Gas (CO2 and sometimes N2) is a normal ingredient in beer. Gas is also the method we use to push beer from the keg to the glass. The right balance of gases will keep the dissolved gas levels perfect and the wrong balance will damage the beer by changing dissolved gas levels in the beer. Any change in gas levels will affect the flavor and appearance of the beer. The primary concern is gas content change and the key elements at work are pressure and temperature.
Pressure is the force of gas molecules hitting the walls (and floor and ceiling) of a container. The amount of force (pressure) depends on the number of molecules hitting the surfaces and the speed at which they hit. For the explanation we'll start with the following example. Imagine an empty beer keg with 15 psig of CO2 sitting in a cooler, not connected (without a coupler).
Our keg contains an unchanging number of molecules of CO2. If you take the keg into the sun and let it warm up those molecules will move faster, hit the walls harder and exert more pressure. Put our keg into the freezer and the molecules will slow down, hit the walls with less speed and force and the pressure will drop.
Take the keg out of the freezer and back into the cooler. Magically, let's fill it half full of beer. Our keg now has the same number of CO2 molecules but in half the space. The number of molecules remains the same, the speed remains the same, but they are hitting less wall (more often) so there is more force on each part of the wall and the pressure increases.
Pressure changes if we change temperature, volume or the number of molecules.

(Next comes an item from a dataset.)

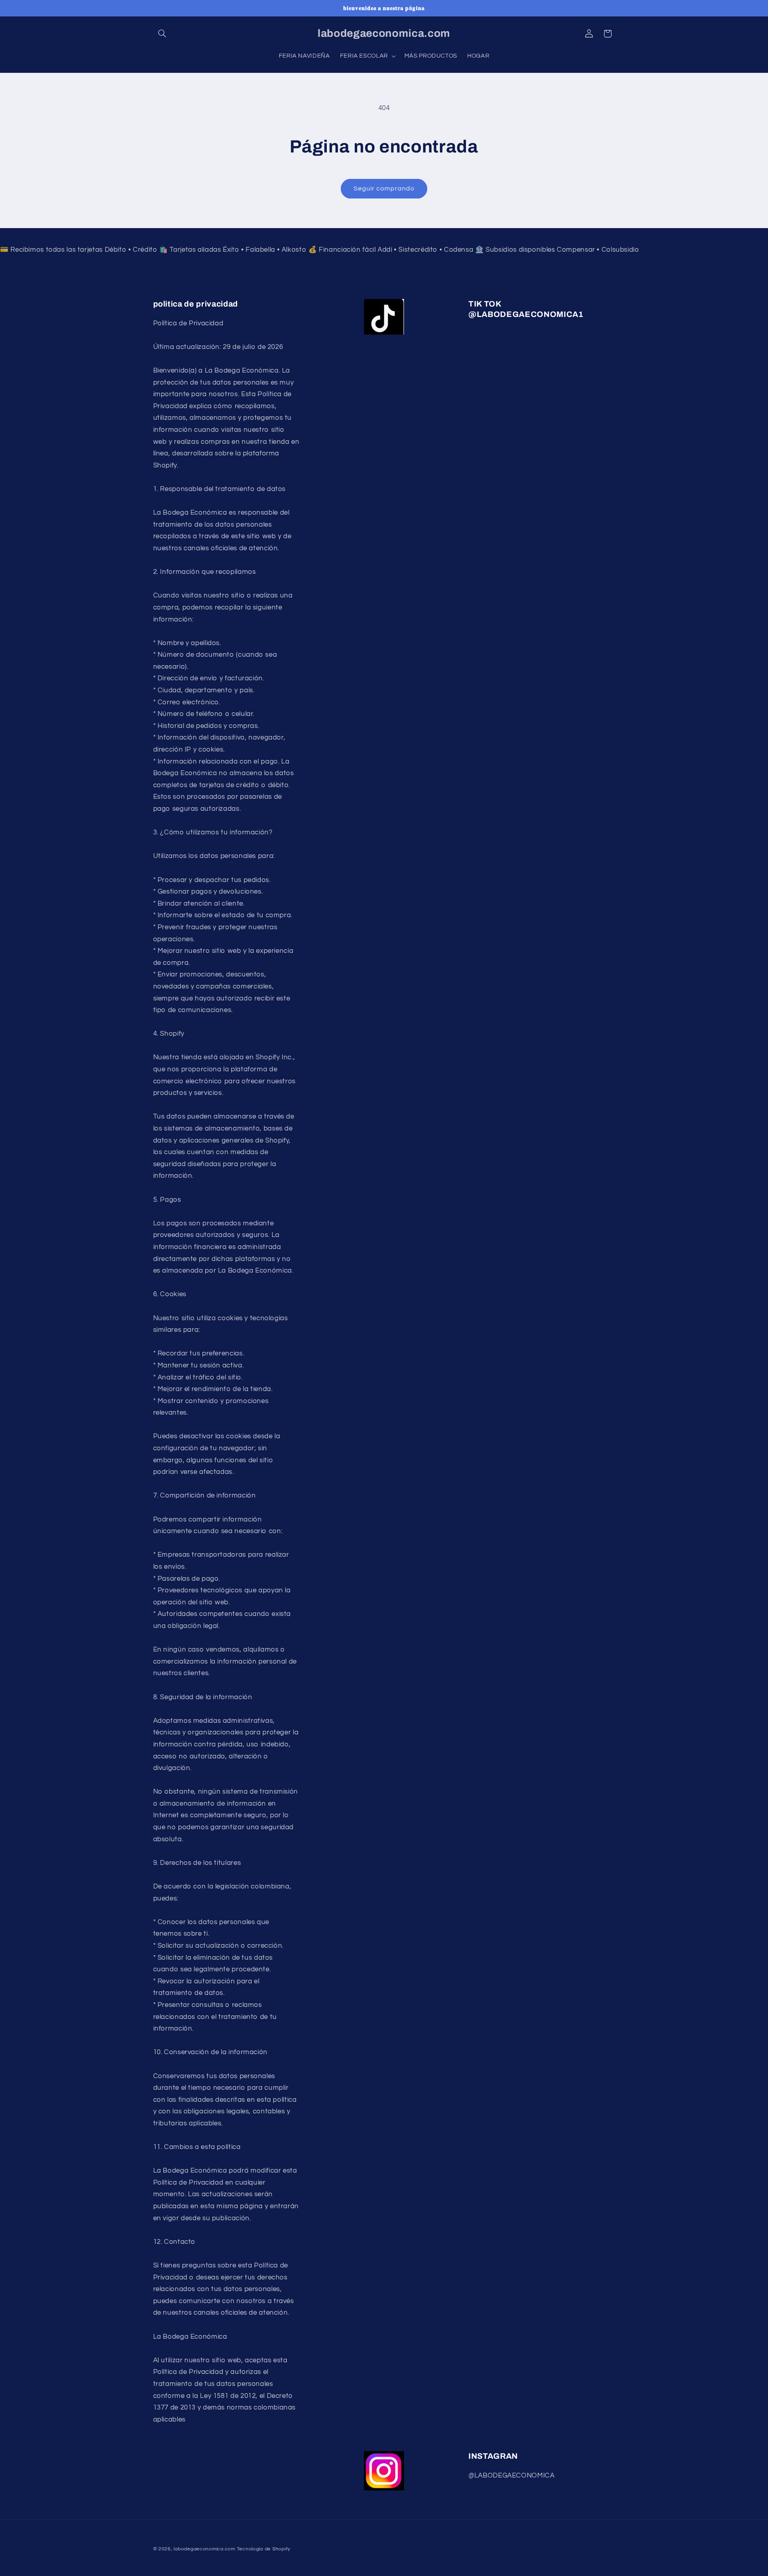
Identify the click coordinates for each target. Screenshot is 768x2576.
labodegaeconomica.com (204, 2549)
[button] (162, 33)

Under normal beer dispensing conditions gas molecules are constantly going in and out of solution in the beer. Gas Molecules hit the surface and dive in while dissolved molecules hit the surface and break out.
If we increase the pressure, the gas molecules hit the surface of the liquid faster, and/or more often. After a pressure increase, more molecules are going in than are going out. This process continues until equilibrium is reached. At equilibrium, enough molecules are absorbed that the same number of molecules are leaving as are entering.
When the temperature rises, the dissolved molecules move faster, hitting the surface harder and more often, causing more of them to break out. As it gets colder the opposite is true . . . So colder beer temperatures keep more gas in solution if the pressure remains constant. Warmer temperatures require more pressure to keep the same amount of gas in solution.
If the keg is filled with more than one type of gas molecule (N2 and CO2 for example) each gas acts independently. If there were enough CO2 molecules in a keg to generate 15 psi of CO2 and you added enough N2 to bring the total pressure to 25 psi you still have 15 psi worth of CO2 molecules hitting the surface and entering solution. If the CO2 was in equilibrium before adding the N2 it will stay at equilibrium after adding the N2: Adding enough N2 to take the total pressure to 1000 psi will not change the number of CO2 molecules or the force with which they strike the surface or the amount of CO2 dissolved in the beer.
For the most part, we all live at one atmosphere of pressure. One Atmosphere is 14.7 (15) psi above a complete vacuum. Absolute pressure (PSIA) starts at complete vacuum (no gas molecules at all). Gauge Pressure (PSIG) is always indicated from one atmosphere which changes with altitude and barometric pressure. When we think of gas dissolved in beer it is necessary to think in terms of absolute (PSIA) pressure since to get all of a gas out of a liquid at normal temperatures it is necessary to expose it to a vacuum. A keg half full of beer and half full of CO2 at 0 PSIG still has 15 PSIA worth of CO2 molecules doing their thing.
The illustrations below are intended to clarify the principals discussed above. The critical point is that the correct partial pressure of CO2 is required to maintain the beer quality at least as far as CO2 content is concerned. When CO2 content changes beer quality and taste change and beer is wasted. Beer comes from the brewery perfect; whenever the CO2 content changes, quality goes down and costs go up.
One thing which is hard to show is that the gas exchange process takes place at the surface of the beer and moves down slowly through the rest of the keg or tank. As a result, most gas related problems and/or changes show up near the end of a keg. The key to diagnosing gas problems is that the problems are greatest at the end of the keg.